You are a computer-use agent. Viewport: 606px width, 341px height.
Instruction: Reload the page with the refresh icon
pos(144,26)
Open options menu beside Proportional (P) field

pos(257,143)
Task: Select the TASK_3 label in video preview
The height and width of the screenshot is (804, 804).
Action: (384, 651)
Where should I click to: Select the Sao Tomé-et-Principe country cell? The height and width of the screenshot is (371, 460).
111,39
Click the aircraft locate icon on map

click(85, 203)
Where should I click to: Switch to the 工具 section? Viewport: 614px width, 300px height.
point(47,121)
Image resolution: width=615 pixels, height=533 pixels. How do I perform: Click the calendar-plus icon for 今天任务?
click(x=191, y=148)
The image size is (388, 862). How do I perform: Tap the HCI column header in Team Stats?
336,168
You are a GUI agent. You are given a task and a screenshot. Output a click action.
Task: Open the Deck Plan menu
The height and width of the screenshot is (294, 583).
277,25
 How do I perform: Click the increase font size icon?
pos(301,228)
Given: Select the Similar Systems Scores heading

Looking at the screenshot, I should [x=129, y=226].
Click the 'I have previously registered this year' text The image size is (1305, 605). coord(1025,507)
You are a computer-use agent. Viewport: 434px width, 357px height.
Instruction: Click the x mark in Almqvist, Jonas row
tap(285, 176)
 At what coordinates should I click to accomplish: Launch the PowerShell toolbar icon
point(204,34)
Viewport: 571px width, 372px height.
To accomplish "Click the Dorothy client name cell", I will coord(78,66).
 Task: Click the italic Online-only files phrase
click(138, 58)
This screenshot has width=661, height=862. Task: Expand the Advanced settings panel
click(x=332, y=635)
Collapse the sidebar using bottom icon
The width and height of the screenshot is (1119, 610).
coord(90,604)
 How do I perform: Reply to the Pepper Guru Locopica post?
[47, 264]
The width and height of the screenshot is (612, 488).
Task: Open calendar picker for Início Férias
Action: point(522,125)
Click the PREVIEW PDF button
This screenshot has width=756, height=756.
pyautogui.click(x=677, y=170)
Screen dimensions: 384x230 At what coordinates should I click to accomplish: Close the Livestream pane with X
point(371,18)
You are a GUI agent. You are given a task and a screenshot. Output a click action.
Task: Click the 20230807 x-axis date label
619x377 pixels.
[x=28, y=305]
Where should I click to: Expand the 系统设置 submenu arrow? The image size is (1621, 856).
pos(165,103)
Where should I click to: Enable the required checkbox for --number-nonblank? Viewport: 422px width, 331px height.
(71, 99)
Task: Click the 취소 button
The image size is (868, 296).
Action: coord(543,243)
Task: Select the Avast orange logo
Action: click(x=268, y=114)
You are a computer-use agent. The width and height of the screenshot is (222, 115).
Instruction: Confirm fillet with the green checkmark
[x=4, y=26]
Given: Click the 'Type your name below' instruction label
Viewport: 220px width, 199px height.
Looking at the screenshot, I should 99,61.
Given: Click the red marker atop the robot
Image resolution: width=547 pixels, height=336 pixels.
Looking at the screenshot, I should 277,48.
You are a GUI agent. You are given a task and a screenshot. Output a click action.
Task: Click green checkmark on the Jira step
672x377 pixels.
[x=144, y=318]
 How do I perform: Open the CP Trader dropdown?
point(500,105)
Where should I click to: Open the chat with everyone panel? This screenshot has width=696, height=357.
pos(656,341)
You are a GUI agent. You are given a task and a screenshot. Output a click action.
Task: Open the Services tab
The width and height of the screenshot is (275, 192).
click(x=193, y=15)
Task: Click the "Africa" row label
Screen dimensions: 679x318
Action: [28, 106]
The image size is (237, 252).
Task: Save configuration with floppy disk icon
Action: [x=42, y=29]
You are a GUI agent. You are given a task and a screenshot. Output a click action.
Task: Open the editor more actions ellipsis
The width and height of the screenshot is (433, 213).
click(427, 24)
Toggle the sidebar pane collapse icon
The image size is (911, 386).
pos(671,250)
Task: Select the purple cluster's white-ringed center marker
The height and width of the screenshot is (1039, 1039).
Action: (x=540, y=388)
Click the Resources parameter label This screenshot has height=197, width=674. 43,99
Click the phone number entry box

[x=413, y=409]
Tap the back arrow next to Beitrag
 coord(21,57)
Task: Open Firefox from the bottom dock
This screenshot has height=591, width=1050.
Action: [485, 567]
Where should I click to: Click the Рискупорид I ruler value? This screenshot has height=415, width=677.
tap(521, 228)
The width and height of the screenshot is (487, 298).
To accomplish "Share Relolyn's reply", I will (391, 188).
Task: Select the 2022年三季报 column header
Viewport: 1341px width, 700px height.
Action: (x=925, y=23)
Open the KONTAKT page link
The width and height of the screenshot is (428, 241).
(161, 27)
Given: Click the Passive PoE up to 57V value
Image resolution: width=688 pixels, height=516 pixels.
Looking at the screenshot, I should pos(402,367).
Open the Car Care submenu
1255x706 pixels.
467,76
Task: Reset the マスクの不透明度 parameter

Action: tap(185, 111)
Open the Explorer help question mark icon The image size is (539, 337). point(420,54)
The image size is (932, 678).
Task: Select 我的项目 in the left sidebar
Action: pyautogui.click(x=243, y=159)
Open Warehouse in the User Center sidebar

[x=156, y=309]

----------------------------------------

> _Your instructions_: Answer with a single number: how many lines in the data above have the string "marker" in them?

> _Exercise output_: 2